Output nothing but the lines from the first line of the entries to the line with "Click the empty", inclusive, exactly as they read.

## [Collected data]
-.-.-

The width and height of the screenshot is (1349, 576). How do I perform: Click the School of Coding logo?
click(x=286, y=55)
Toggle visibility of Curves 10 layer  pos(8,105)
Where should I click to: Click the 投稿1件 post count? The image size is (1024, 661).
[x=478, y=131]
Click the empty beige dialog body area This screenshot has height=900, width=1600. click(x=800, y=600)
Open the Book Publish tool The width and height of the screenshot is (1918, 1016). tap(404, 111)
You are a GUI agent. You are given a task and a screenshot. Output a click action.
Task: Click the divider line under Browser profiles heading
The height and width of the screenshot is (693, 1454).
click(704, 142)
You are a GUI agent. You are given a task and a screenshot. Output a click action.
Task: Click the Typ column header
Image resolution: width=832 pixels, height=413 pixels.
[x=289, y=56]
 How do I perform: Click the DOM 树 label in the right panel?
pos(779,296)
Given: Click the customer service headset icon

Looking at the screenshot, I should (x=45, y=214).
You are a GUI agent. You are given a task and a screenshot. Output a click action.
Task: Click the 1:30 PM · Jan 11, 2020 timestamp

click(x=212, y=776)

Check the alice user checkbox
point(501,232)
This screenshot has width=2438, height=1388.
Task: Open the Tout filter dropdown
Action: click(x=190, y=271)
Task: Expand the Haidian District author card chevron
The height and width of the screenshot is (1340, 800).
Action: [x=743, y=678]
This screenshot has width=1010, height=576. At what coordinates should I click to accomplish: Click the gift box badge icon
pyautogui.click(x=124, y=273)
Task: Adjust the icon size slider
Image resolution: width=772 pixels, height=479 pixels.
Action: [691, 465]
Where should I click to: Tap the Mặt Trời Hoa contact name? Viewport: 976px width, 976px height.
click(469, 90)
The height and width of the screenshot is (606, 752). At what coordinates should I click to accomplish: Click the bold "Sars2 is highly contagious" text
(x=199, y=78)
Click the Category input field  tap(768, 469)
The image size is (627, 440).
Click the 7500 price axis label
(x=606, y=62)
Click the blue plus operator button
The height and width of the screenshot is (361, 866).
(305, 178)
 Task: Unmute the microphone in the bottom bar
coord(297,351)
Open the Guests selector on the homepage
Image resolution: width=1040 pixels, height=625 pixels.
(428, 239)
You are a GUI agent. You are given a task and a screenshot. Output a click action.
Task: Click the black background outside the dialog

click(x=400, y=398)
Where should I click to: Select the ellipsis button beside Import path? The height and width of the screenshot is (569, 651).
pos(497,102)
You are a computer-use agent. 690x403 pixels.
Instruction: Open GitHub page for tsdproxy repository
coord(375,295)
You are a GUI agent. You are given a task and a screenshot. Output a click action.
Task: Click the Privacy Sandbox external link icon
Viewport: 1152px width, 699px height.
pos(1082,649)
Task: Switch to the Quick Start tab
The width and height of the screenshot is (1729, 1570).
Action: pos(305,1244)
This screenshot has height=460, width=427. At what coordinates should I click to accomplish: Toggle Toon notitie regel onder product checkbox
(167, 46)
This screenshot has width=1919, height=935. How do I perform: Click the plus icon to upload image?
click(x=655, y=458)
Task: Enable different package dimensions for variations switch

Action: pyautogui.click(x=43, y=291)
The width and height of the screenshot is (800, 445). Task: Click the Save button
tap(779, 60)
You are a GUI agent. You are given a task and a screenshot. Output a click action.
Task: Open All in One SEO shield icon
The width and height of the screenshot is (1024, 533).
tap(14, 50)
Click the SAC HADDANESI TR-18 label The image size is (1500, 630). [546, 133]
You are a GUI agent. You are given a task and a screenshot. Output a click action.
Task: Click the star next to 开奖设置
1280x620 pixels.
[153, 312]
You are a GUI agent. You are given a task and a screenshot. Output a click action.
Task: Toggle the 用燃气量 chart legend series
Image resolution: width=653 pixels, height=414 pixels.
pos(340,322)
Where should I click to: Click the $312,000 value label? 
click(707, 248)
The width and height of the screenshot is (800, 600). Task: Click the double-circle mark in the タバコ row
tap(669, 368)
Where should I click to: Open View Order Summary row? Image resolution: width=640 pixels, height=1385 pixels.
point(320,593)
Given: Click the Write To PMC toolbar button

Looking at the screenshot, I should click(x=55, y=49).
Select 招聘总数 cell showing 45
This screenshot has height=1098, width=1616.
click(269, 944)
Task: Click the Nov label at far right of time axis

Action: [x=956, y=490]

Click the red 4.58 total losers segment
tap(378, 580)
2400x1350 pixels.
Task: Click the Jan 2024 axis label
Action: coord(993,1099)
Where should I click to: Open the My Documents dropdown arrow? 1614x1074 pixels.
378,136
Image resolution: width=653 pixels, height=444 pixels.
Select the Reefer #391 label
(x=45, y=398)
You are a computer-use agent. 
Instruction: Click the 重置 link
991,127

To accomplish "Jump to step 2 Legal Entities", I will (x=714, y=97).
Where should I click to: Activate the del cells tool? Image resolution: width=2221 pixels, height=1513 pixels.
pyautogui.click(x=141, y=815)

-.-.-

## [Result for this exercise]
The width and height of the screenshot is (1349, 576). How do I perform: Click the School of Coding logo?
click(x=286, y=55)
Toggle visibility of Curves 10 layer  pos(8,105)
Where should I click to: Click the 投稿1件 post count? The image size is (1024, 661).
[x=478, y=131]
Click the empty beige dialog body area This screenshot has height=900, width=1600. click(x=800, y=600)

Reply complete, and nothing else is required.